Deviations from the original

  1. Stack instead of partition. Eck & Schmidhuber 2002 partition LSTM memory into a chord block and a melody block (with different time-scale biases) inside a single LSTM layer. We use a 2-layer stacked LSTM: layer 1 (H = 20) predicts chord, layer 2 (H = 24) takes layer 1’s hidden state and predicts pitch. Same intent (separate long-range chord memory from short-range melody memory), simpler implementation. Both variants share the structural property that the chord pathway can update independently of the melody pathway.

  2. Forget-gate LSTM, not vanilla 1997. We use the Gers/Schmidhuber/ Cummins 2000 LSTM with a forget gate and bias init = 1. The 2002 blues paper used the same generation; this is consistent.

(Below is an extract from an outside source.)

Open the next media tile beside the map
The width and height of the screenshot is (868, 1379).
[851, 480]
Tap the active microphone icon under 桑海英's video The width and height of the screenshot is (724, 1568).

  3. Synthetic corpus, not human MIDI. The 2002 paper trained on a small set of 12-bar choruses written by hand (Eck himself). We generate 8 choruses inside synth_corpus(), all sharing the canonical bebop-blues progression but with stochastic chord-tone-biased melodies. No external dataset.

  4. Vocabulary size. We use 3 chords and 8 pitches (C blues scale across two octaves + REST) — coarser than the 12-pitch chromatic vocabulary in the original. The structural property (chord progression has period 96 steps and must be remembered against melody noise) is preserved.

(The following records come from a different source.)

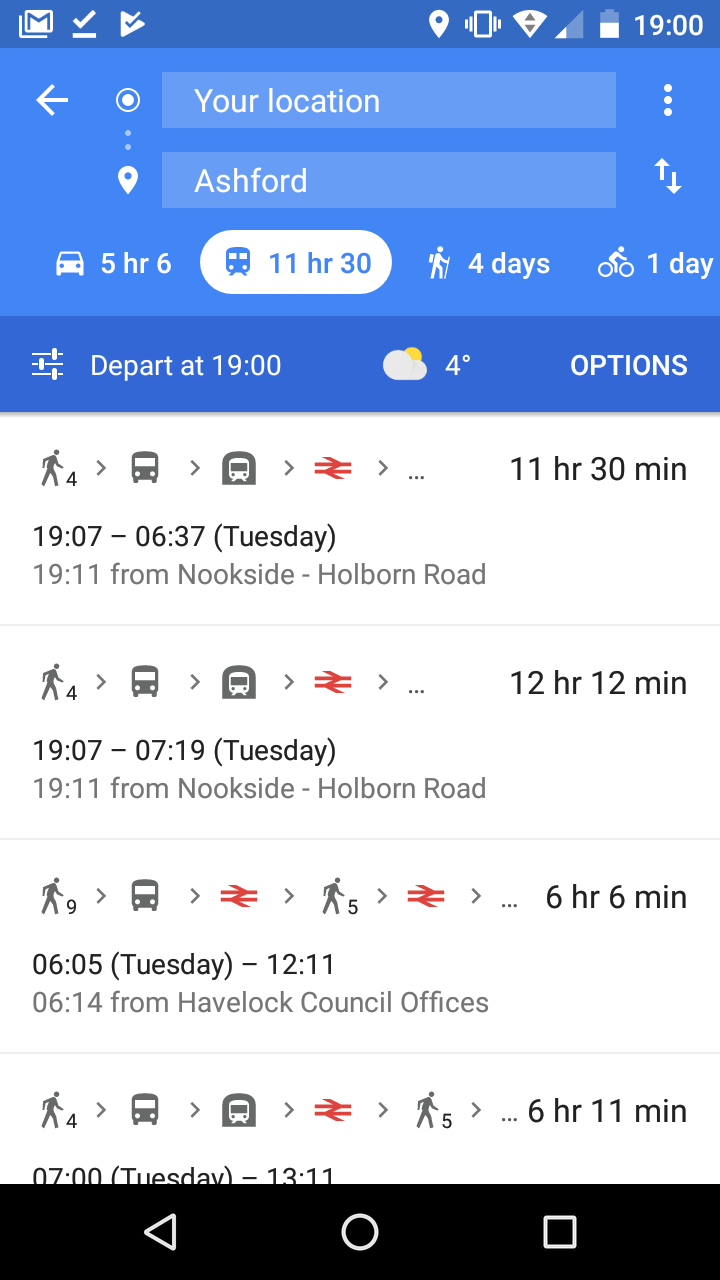Open recent apps from navigation bar
The width and height of the screenshot is (720, 1280).
coord(560,1232)
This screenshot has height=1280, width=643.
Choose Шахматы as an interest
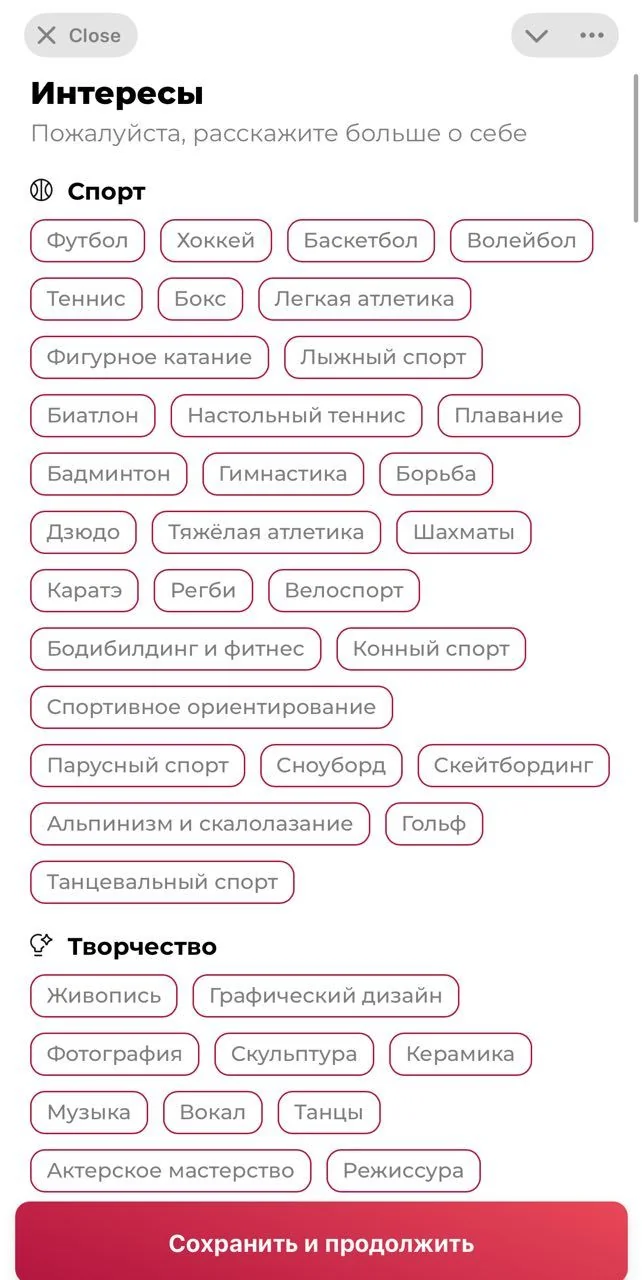click(464, 532)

  5. Training schedule. 200 epochs of full-corpus BPTT with Adam, instead of the paper’s online BPTT with momentum. Adam is the standard recipe for these LSTM stubs across the wave (consistent with adding-problem, noise-free-long-lag, etc.); the paper’s exact hyperparameters are not load-bearing for the qualitative claim.

  6. Sampling at generation time. For the headline metric (bar-onset chord match) we sample chord deterministically (argmax) and pitch stochastically (T = 0.85). The paper sampled both stochastically; we report sampled-both metrics in the script’s stdout for comparison (sampled bar-onset match: also 12/12 at seed 0; step-level: 0.854).

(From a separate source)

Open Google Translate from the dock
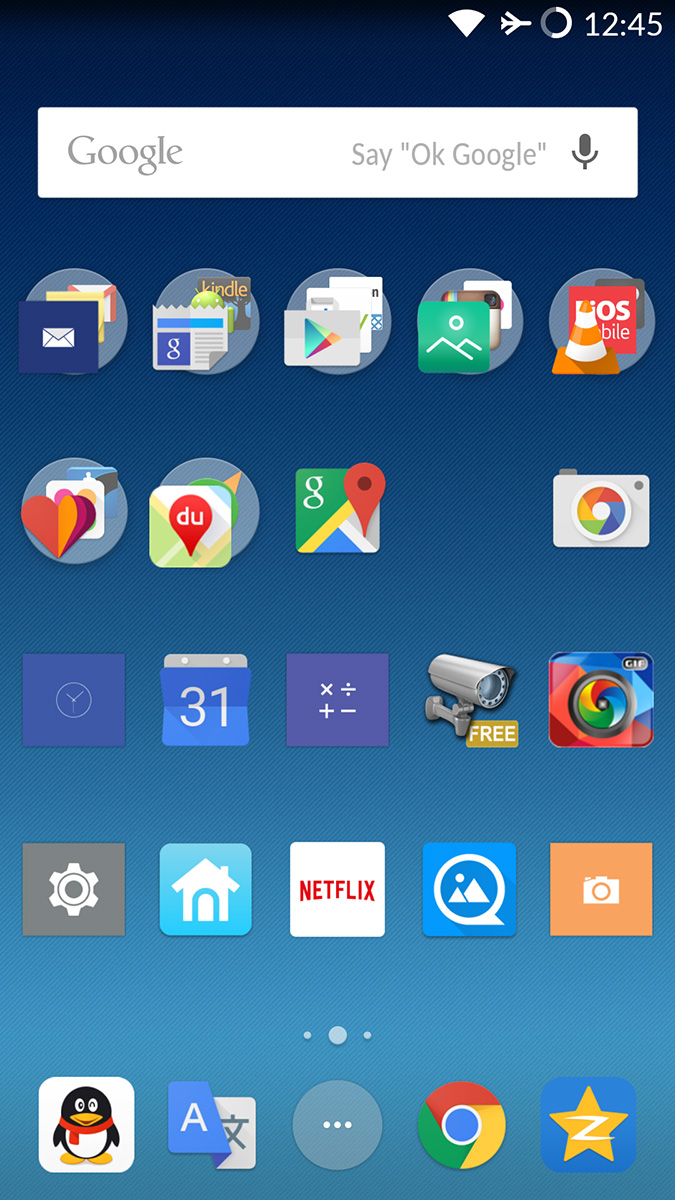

Open questions / next experiments

  • Two-mode v1.5: 12-pitch chromatic vocabulary. Expand the pitch alphabet to a full chromatic octave (or two). The qualitative claim should still hold but with worse pitch-accuracy ceiling. Useful for the v2 ByteDMD instrumentation since it inflates the cost of the pitch head.
  • Vanilla RNN baseline. The blues progression has a period of 96 steps. A vanilla RNN at this depth should fail to keep the chord stable beyond a few bars. We did not include the comparison run in this stub (added cost ≈ 2 s); a future PR could add it as a one-flag toggle, in the same shape as adding_problem.py --rnn.
  • Multi-chorus rollout. The 2002 paper reports the LSTM stays on the chord progression for hundreds of bars. The current stub generates one chorus (96 steps); a longer rollout would test long-horizon stability, particularly under chord_temperature > 0.
  • Why pitch-acc plateaus at 0.37. The achievable ceiling depends on the corpus generator (rest_prob_weak, chord_tone_strength, beat-1/5 weighting). A small ablation could confirm pitch-acc tracks the corpus entropy and is not a model-capacity bottleneck.
  • Melody emphasis variation. Eck & Schmidhuber 2002 also describe more melodically-shaped training data. Our hand-coded melodies are pentatonic-flavoured but not phrase-shaped (no anticipation, no resolution to root on bar 12). A v1.5 corpus generator with phrase-level structure would let us test whether the LSTM picks it up.
  • Citation gap on the original IDSIA report. The IDSIA-07-02 PDF is not always retrievable. Our reconstruction follows the published NNSP 2002 abstract and Eck’s later journal pieces.